A religião não muda o coração

Israel tinha a Lei, o templo e os rituais, mas continuava longe de Deus. O problema nunca foi falta de conhecimento e nem as revelações e os milagres, mas a dureza do coração.

Em Atos 7.39-50, na defesa de Estevão, vemos que o maior problema de Israel não foi a falta de revelação divina, mas a dureza do coração. Mesmo tendo recebido a Lei, o tabernáculo, os profetas e inúmeras demonstrações da graça de Deus, o povo resistiu repetidamente ao Senhor. Eles não compreenderam que Deus não está limitado a construções humanas, como afirma o versículo 48:

“Entretanto, o Altíssimo não habita em casas feitas por mãos humanas. Como diz o profeta:” (Atos dos Apóstolos 7.48 NAA)

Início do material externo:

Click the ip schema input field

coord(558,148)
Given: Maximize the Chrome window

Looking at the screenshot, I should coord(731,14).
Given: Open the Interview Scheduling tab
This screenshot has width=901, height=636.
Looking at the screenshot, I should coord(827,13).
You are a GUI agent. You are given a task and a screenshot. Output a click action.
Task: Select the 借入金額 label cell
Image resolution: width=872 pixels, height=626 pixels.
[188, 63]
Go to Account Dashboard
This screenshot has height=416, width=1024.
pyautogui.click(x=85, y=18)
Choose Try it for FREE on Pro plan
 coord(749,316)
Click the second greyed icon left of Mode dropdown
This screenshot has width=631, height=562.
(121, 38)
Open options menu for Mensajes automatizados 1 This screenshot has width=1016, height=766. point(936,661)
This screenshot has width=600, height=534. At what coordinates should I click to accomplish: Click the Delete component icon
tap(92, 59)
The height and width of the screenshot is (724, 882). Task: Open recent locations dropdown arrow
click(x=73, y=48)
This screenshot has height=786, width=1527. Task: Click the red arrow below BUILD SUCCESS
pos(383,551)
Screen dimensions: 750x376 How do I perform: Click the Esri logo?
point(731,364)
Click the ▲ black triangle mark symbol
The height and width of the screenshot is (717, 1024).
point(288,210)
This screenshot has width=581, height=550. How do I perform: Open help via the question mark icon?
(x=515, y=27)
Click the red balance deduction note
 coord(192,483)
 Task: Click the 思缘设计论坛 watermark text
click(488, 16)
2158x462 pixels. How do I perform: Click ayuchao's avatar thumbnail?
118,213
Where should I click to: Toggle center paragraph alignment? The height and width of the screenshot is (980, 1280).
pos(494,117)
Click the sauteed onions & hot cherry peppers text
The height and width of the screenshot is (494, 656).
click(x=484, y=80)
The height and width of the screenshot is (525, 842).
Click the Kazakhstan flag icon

O texto mostra que o pecado nasce no coração e depois se manifesta nas atitudes. No deserto, o povo não rejeitou apenas Moisés, mas o próprio Deus que o enviou. Ainda que possuíssem o tabernáculo e participassem dos rituais, sua adoração era marcada pela hipocrisia, pois seus corações estavam ocupados por ídolos, lugar que pertence exclusivamente ao Senhor.

Fica evidente que Deus não procura apenas uma religiosidade externa ou a prática de rituais. Ele busca uma adoração sincera, que nasce de um coração transformado e demonstra temor, santidade e obediência. O tabernáculo e todo o sistema cerimonial eram apenas sombras que apontavam para Cristo. Por isso, Estevão não estava desprezando o templo, mas corrigindo a falsa confiança dos judeus em uma estrutura física em vez de confiarem no próprio Deus.

Diante disso, devemos examinar constantemente o nosso coração para identificar tudo aquilo que tenta ocupar o lugar de Deus. Não podemos confiar apenas em práticas religiosas externas, mas precisamos viver uma adoração verdadeira, marcada por fé, submissão e obediência ao Senhor. Devemos nos lembrar que Deus não está preso a lugares físicos nem a tradições humanas. Por isso, quando Ele nos confronta por meio da Sua Palavra, não devemos endurecer o coração, mas responder com arrependimento e fidelidade.